Before Friday’s vote, Palestinian ambassador Mansour said ‘I have stood hundreds of times before at this podium, but never for a more significant vote than the one about to take place, an historic one.’

‘The day will come where Palestine will take its rightful place among the community of free nations,’ he added.

But Israeli ambassador Erdan fired back, saying the UN Charter was being abused and making his point by putting a printout of the charter through a shredder as he stood at the podium.

‘With this new precedent, we may see here representatives of ISIS or Boko Haram that will sit among us,’ Erdan said, referring to two jihadist groups.

He said it would give ‘the rights of a state to an entity that is already partly controlled by terrorists, and will be replaced by a force of child-murdering Hamas rapists.’

The United States opposes any recognition of statehood outside of a bilateral accord between the Palestinians and Israel, whose right-wing government is adamantly opposed to a two-state solution.

US deputy ambassador to the UN Robert Wood said after the resolution passed that while ‘our vote does not reflect opposition to Palestinian statehood... it remains the US view that unilateral measures at the UN and on the ground will not advance this goal.’

The resolution gives the Palestinians ‘additional rights and privileges’ starting in the next session of the General Assembly, in September.

A long-awaited State Department report on Friday said that Israel likely violated norms on international law in its use of US weapons.

The report said it was ‘reasonable to assess’ that Israel, which receives some $3 billion in US weapons a year, has used the arms in ways inconsistent with standards on humanitarian rights but that the United States could not reach ‘conclusive findings.’

The report had been held up for several days amid debate within the State Department on whether to reprimand Israel, a historic US ally which has faced growing criticism over the toll in the seven-month Gaza war.

The State Department finally submitted its report two days after President Joe Biden publicly threatened to withhold certain bombs and artillery shells if Israel goes ahead with an assault on the packed city of Rafah.

Biden, facing a furor over the war from within his Democratic Party months before elections, had in February issued a memorandum known as NSM-20 that asked countries that receive US military aid to make ‘credible and reliable’ assurances they are complying with human rights laws.

Israel -- which launched a war against Hamas after the militants staged the deadliest ever attack on the country on October 7 -- made assurances to the United States and ‘identified a number of processes for ensuring compliance that are embedded at all levels of their military decision-making,’ said the public version of the report, which was submitted to Congress.

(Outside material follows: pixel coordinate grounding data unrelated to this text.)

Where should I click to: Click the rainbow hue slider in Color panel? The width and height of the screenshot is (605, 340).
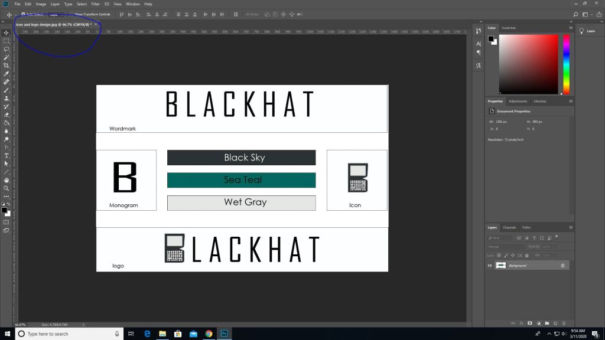pyautogui.click(x=566, y=64)
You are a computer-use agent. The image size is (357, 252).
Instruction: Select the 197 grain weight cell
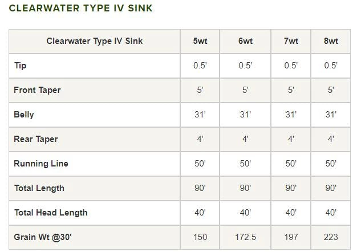coord(291,237)
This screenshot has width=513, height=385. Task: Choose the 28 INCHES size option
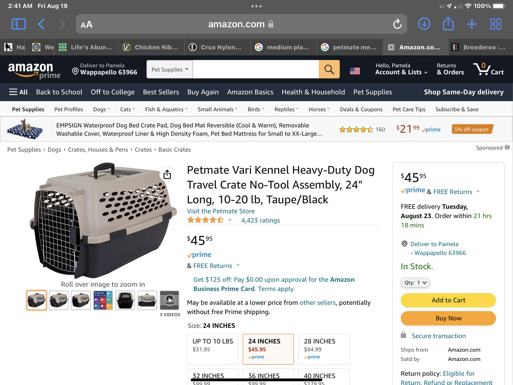pos(324,349)
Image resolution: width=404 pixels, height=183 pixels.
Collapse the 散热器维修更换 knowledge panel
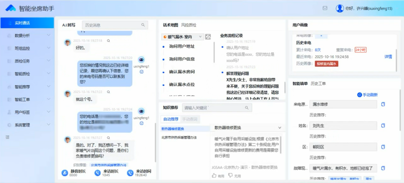coord(279,128)
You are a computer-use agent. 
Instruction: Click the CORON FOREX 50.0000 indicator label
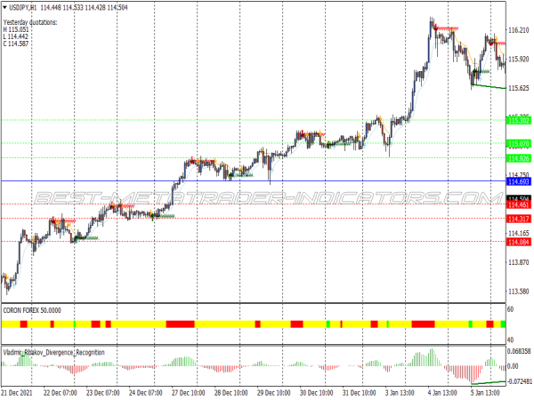[33, 310]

‘The nature of the conflict in Gaza makes it difficult to assess or reach conclusive findings on individual incidents,’ it said.

‘Nevertheless, given Israel’s significant reliance on US-made defense articles, it is reasonable to assess that defense articles covered under NSM-20 have been used by Israeli security forces since October 7 in instances inconsistent with its IHL obligations or with established best practices for mitigating civilian harm,’ it said, referring to international humanitarian law.

The report also said that while the Israel Defense Forces have ‘the knowledge, experience and tools’ to minimize harm, ‘the results on the ground, including high levels of civilian casualties, raise substantial questions as to whether the IDF is using them effectively in all cases.’

But despite some ‘serious concerns,’ the report said that all countries receiving US military aid had made assurances credible and reliable enough ‘to allow the provision of defense articles covered under NSM-20 to continue.’